### Task instructions
Count the lines below that contain the string "dimensions", matching case exactly, and reply with only the number.

— START OF Input rows —

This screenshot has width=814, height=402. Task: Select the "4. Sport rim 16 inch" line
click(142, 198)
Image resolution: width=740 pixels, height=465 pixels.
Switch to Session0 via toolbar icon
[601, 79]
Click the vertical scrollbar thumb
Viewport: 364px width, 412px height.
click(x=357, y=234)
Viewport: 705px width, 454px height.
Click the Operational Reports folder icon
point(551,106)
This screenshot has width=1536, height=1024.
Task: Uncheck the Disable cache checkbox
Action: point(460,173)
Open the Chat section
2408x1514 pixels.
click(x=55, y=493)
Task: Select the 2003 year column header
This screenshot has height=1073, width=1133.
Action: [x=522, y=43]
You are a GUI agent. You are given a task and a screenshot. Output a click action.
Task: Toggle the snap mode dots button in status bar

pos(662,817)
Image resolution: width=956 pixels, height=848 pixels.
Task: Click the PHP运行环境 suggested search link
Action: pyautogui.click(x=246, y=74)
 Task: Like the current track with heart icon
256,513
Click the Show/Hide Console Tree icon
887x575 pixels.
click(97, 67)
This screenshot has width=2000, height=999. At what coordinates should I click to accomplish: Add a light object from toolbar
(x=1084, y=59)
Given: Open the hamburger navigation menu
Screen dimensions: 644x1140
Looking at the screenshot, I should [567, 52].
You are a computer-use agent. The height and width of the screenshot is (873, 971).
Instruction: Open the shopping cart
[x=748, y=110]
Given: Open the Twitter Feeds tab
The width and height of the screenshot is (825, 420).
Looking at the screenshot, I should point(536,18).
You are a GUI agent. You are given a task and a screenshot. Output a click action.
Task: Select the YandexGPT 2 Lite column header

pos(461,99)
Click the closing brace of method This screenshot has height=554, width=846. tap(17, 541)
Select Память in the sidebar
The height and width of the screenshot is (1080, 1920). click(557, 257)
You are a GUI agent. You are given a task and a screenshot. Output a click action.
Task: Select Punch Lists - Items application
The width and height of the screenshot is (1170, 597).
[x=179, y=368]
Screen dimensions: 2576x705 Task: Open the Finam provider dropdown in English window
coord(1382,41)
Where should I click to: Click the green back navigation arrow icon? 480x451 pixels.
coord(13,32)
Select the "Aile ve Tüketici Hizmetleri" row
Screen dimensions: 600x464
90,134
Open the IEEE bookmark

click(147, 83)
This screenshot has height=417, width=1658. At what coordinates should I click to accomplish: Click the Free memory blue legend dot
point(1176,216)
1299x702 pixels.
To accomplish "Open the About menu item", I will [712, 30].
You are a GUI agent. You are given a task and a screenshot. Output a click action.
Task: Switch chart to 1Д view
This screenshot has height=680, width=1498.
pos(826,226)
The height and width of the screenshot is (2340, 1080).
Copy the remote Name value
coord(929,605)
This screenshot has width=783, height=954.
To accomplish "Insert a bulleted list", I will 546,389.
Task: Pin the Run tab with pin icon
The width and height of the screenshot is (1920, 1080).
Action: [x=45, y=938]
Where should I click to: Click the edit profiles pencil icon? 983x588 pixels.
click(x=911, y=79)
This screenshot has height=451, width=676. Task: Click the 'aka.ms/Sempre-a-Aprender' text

— END OF Input rows —

### Response to this task
3